Stored data entries
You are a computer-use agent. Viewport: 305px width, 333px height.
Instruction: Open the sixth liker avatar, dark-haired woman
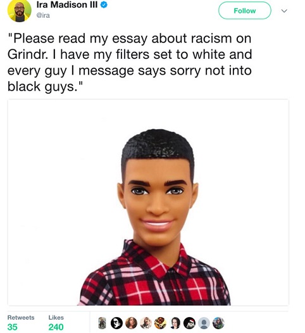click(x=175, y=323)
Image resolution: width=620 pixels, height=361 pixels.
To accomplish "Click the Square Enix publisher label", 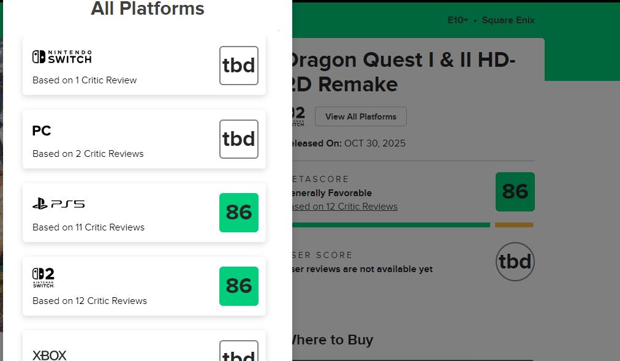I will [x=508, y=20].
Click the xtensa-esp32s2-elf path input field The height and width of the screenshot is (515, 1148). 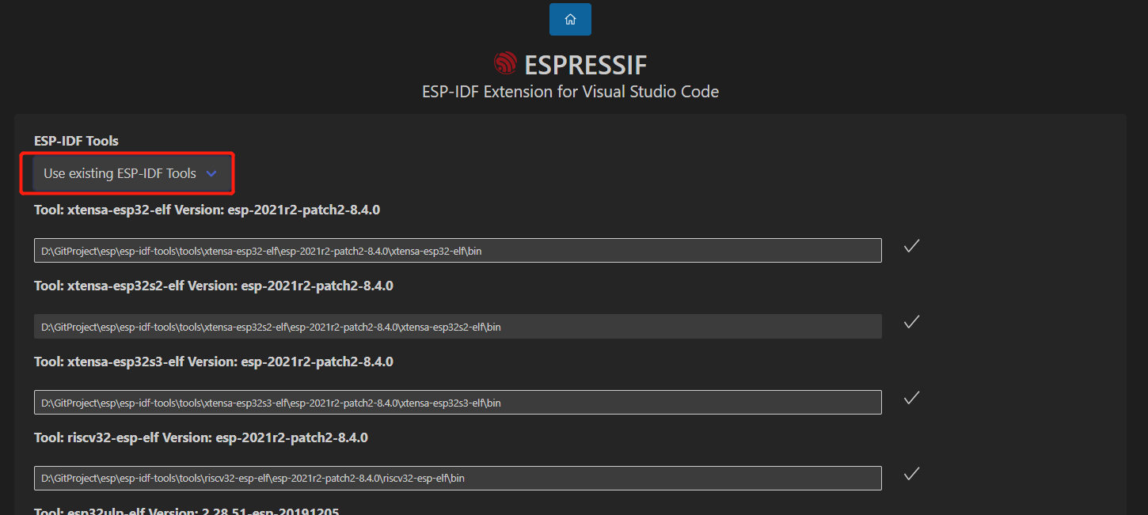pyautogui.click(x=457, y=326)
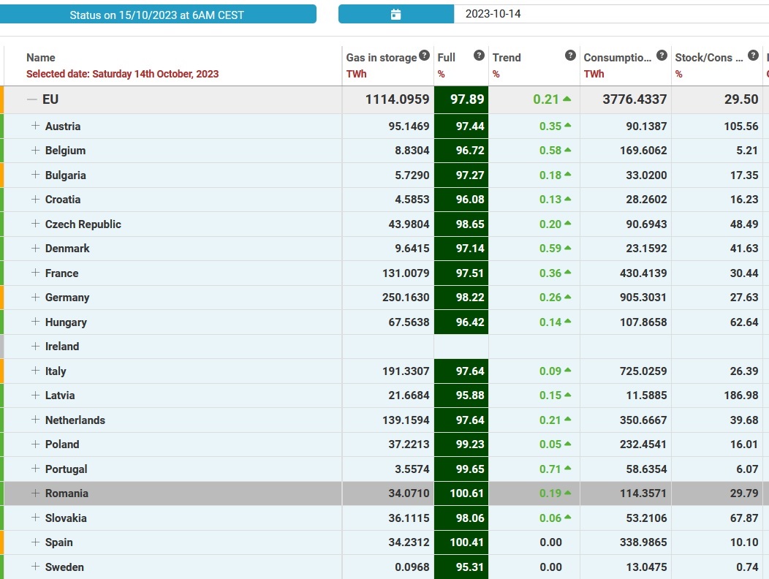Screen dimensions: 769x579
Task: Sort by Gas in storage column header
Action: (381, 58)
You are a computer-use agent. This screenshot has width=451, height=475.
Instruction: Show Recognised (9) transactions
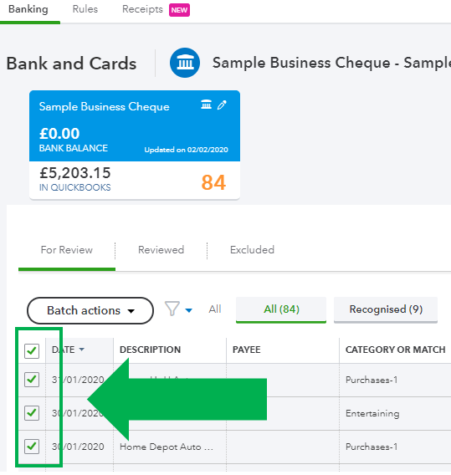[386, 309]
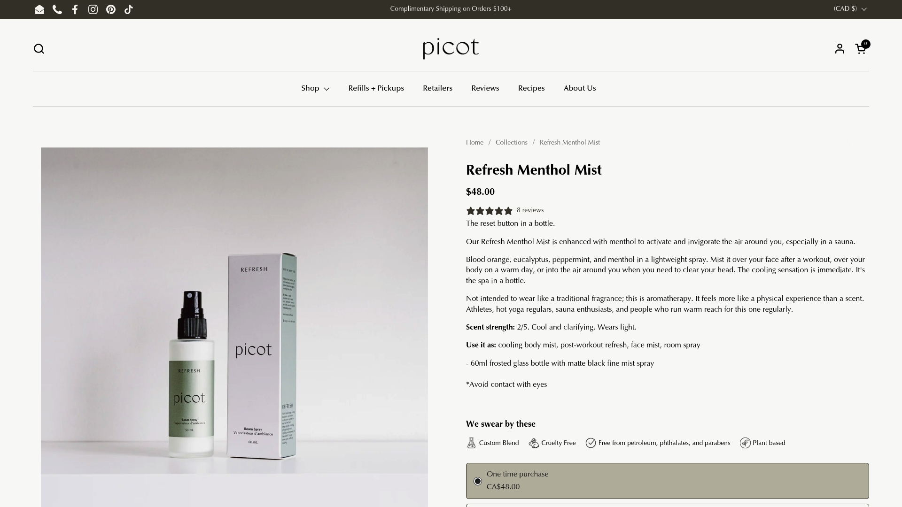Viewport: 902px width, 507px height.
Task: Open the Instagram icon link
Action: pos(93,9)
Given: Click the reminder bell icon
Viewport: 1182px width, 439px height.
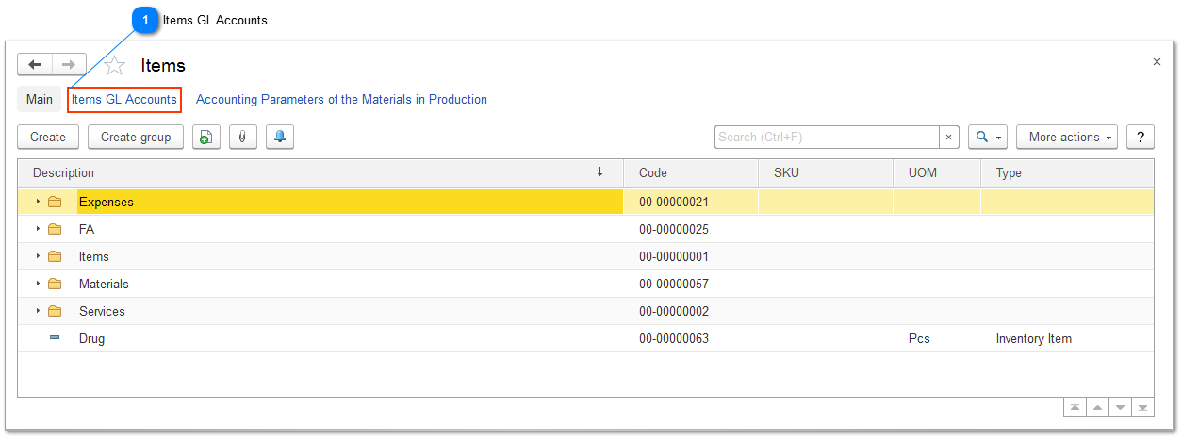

[Exercise] Working from the entries above, find every line in which the word "agent" occurs and copy it.

[Answer for the task]
You are a computer-use agent. Viewport: 305px width, 333px height.
You are a computer-use agent. This screenshot has width=451, height=475.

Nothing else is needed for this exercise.